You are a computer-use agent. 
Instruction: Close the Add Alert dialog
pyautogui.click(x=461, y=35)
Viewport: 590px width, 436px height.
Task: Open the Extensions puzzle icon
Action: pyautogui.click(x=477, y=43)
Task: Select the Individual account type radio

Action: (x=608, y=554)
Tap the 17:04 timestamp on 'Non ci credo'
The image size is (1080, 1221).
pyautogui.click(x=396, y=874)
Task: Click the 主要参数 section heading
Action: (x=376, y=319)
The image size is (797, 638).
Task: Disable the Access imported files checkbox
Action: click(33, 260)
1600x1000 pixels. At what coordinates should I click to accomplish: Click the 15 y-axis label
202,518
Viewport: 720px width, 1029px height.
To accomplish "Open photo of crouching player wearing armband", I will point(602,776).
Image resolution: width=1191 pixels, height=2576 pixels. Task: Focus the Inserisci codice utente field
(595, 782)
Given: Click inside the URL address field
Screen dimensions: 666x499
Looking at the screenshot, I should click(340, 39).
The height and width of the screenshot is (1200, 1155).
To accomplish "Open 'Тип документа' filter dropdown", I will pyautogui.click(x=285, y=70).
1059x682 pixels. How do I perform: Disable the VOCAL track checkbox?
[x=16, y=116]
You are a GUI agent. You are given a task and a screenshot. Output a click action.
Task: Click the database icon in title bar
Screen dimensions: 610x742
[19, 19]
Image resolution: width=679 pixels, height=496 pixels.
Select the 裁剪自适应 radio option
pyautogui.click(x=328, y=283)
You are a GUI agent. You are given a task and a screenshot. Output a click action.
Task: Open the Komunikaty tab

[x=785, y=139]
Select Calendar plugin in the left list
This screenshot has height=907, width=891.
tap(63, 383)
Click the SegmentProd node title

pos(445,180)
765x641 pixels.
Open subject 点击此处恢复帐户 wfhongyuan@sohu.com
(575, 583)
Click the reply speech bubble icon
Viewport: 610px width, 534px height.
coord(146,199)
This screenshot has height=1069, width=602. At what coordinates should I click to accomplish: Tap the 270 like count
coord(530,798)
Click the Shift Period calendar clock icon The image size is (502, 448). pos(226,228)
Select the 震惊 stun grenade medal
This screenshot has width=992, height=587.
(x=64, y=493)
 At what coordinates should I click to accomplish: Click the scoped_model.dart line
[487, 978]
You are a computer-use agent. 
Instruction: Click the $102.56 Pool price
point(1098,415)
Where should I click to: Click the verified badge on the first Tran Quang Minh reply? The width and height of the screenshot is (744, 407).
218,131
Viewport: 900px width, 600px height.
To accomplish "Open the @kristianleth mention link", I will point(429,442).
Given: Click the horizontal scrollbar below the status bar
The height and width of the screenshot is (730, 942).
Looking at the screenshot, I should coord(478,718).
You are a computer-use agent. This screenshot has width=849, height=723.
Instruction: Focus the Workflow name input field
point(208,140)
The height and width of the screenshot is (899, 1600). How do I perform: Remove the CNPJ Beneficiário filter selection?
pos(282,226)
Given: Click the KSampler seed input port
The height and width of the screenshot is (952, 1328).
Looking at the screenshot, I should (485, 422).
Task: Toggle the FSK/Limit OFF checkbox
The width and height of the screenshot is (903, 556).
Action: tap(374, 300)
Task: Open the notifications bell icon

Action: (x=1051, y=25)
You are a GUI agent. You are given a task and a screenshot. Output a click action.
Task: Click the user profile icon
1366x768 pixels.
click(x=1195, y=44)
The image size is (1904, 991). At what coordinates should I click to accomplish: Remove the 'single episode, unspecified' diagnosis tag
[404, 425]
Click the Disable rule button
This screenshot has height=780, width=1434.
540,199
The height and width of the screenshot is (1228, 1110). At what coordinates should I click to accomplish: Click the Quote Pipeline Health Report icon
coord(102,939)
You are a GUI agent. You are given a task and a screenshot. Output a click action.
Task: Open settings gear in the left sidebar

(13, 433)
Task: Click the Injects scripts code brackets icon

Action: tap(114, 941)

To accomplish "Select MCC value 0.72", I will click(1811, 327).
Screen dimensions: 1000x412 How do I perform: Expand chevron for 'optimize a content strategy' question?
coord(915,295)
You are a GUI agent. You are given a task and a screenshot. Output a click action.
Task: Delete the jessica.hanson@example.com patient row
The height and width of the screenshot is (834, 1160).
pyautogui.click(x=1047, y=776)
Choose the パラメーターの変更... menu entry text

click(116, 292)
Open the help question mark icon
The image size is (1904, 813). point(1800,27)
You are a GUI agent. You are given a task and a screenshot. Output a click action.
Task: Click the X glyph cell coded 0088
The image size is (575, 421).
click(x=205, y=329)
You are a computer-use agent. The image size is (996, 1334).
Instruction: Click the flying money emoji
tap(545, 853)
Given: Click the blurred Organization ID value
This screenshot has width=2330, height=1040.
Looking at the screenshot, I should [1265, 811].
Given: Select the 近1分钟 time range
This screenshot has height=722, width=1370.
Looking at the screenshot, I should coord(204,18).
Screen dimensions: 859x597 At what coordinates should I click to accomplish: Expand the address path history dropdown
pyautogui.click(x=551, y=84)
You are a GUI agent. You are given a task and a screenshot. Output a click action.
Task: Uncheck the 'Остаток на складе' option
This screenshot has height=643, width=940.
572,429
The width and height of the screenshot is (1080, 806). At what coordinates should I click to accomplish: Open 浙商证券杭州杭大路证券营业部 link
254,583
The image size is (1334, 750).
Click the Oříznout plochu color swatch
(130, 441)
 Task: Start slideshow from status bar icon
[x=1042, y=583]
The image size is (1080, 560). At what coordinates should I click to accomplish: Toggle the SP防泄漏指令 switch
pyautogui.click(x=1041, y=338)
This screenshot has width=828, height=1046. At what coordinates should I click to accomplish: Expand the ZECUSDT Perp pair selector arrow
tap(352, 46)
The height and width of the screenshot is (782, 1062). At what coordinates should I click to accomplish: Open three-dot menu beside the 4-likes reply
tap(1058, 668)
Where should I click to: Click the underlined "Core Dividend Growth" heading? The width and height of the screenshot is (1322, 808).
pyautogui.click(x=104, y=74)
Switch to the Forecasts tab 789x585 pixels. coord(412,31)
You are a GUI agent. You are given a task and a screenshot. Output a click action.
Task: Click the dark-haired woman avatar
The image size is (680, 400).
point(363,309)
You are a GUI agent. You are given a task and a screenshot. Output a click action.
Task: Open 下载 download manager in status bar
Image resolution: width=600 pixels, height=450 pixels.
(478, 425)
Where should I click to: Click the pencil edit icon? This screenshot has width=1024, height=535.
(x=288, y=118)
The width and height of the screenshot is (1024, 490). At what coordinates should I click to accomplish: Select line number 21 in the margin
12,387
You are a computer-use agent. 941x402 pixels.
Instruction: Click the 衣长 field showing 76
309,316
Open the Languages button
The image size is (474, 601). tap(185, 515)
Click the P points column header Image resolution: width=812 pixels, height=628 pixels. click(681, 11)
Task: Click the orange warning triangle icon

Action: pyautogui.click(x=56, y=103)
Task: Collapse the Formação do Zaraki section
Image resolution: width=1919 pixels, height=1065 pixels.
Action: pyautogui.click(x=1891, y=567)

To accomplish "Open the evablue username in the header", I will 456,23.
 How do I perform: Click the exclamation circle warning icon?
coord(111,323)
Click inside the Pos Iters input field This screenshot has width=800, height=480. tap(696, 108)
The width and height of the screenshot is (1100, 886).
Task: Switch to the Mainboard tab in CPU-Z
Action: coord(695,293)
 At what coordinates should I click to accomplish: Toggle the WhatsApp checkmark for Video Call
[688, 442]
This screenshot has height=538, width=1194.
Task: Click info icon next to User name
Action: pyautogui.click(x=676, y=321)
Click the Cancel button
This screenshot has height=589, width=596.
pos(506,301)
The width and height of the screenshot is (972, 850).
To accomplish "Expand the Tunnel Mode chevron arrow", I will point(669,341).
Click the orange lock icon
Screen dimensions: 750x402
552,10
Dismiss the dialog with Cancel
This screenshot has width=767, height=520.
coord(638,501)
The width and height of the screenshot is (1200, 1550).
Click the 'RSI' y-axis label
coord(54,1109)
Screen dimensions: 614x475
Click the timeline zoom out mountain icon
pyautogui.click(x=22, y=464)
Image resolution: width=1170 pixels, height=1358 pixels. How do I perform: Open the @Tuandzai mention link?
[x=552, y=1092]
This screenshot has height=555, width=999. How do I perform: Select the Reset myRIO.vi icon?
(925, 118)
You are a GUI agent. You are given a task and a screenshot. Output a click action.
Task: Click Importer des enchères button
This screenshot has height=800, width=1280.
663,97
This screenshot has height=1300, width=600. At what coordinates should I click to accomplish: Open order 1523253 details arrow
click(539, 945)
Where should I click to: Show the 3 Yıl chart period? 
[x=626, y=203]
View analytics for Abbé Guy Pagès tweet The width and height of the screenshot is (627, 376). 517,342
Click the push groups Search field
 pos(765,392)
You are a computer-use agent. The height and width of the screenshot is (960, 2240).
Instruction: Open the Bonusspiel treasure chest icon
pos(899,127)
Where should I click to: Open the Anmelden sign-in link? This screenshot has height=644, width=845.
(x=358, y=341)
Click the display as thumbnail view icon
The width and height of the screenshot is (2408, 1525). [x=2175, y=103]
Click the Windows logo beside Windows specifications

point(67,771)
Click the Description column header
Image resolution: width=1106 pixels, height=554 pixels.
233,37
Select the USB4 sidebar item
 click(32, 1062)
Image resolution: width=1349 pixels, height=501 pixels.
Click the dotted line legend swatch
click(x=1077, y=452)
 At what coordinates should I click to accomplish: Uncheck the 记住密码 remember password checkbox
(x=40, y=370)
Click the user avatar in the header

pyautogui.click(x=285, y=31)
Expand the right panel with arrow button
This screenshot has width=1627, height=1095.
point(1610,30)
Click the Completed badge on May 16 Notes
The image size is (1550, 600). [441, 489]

━━━━━━━━━━━━━━━━━━━━━━━━━━━━━━

Exercise objective >> What lines in the data hold the word "computer"? Return them.

Task result >>
You are a computer-use agent. 
You are a computer-use agent. 
You are a computer-use agent. This screenshot has width=849, height=723.
You are a computer-use agent. The image size is (996, 1334).
You are a computer-use agent. 941x402 pixels.
You are a computer-use agent. The height and width of the screenshot is (960, 2240).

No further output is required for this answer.